Kami tidak bisa memaafkan karena tidak ada yang dihukum. Kemarahan dan ketidakberdayaan kita terhadap orang yang telah menyakiti kita menghalangi kemampuan kita untuk memaafkan tanpa meminta sedikit pun kedagingan. Bagi saya, belas kasih adalah kemampuan kita untuk memaafkan karena kerugian yang menimpa kita tidak akan pernah bisa dikompensasi sepenuhnya. Namun, belas kasih tidak memerlukan pengampunan tanpa keadilan.

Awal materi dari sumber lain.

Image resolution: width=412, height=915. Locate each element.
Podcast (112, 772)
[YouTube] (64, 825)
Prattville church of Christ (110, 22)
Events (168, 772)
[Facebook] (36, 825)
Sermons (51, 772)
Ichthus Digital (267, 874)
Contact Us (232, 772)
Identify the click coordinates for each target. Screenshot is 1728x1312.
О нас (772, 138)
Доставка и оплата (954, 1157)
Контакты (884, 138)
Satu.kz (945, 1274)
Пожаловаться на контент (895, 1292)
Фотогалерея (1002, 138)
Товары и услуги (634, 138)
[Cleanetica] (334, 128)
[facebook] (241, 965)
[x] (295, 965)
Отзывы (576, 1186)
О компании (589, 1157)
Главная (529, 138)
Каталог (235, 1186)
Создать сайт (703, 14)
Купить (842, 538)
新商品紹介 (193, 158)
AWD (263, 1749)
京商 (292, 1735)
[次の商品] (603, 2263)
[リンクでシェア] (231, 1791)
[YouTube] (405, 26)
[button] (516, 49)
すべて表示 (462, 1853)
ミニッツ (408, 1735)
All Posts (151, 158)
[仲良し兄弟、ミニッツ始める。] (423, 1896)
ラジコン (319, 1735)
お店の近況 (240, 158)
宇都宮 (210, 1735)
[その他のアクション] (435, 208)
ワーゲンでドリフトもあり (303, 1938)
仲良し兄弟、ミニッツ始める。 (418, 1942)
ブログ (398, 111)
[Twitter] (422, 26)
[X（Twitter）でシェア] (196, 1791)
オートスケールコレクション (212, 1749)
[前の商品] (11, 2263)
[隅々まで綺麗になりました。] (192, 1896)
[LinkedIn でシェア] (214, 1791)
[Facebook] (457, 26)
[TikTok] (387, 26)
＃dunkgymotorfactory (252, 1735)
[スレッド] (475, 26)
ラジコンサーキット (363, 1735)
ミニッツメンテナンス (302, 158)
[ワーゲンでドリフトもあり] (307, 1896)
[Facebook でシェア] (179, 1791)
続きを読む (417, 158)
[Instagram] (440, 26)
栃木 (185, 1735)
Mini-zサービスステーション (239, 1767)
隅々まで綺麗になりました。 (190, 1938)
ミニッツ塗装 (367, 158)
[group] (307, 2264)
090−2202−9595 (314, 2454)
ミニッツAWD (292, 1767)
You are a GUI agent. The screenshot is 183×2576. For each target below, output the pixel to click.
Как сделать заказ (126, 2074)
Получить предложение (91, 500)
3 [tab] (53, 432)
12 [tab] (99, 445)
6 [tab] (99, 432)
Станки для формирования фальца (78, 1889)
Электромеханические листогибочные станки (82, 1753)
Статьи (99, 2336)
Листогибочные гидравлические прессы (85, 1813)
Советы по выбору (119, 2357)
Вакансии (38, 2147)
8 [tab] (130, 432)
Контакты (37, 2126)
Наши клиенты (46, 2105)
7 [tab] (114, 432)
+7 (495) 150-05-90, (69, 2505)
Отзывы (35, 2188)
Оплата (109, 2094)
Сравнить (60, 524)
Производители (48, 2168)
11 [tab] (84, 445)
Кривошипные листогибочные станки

Andai saja kejahatan dan pelanggaran, besar dan kecil, benar-benar dihukum dengan hukuman yang setimpal, maka umat beragama di antara kita bisa berpikir lebih baik tentang apa itu dosa, pengampunan dan kasih sayang bagi mereka.

Cendekiawan Muslim Perancis Sohaib Beinchek berpendapat bahwa pemisahan sekuler sebenarnya baik untuk agama. Ia berpendapat bahwa sekularisasi mengembalikan semua agama ke kondisi aslinya, yaitu keyakinan yang dianut berdasarkan keyakinan murni dan tidak terpengaruh oleh rasa takut atau kekerasan. Dengan cara ini, keyakinan yang dianut karena ketaatan budaya atau demi keuntungan diminimalkan. Ia mencatat bahwa “komunitas orang-orang beriman” yang dibayangkan dalam Islam tidak dapat diterjemahkan ke dalam apa pun yang menyerupai agama yang dikelola negara.

Beinchek menegaskan kembali tema bahwa semua jenis agama perlu menyampaikan kebijaksanaannya kepada masyarakat, dan menyerukan interaksi bebas argumen moral dan etika di ruang publik. Hal ini juga menguntungkan agama karena agama diperbarui ketika ia menghadapi realitas sosial dan menafsirkan kembali ajaran-ajaran agar sesuai dengan relevansi sosial dalam dialog demokratis.

Mungkin, jika kita, sebagai warga negara demokratis di Filipina yang merdeka, lebih peduli terhadap kejahatan dibandingkan dosa, kita mungkin akan memiliki masyarakat yang lebih adil dan penuh kasih sayang. – Rappler.com

Sylvia Estrada-Claudio adalah seorang dokter kedokteran yang juga memiliki gelar PhD di bidang psikologi. Beliau adalah direktur Pusat Studi Wanita Universitas Filipina dan profesor di Departemen Studi Wanita dan Pembangunan, Sekolah Tinggi Pekerjaan Sosial dan Pengembangan Masyarakat, Universitas Filipina. Dia juga salah satu pendiri dan ketua dewan Pusat Kesehatan Wanita Likhaan.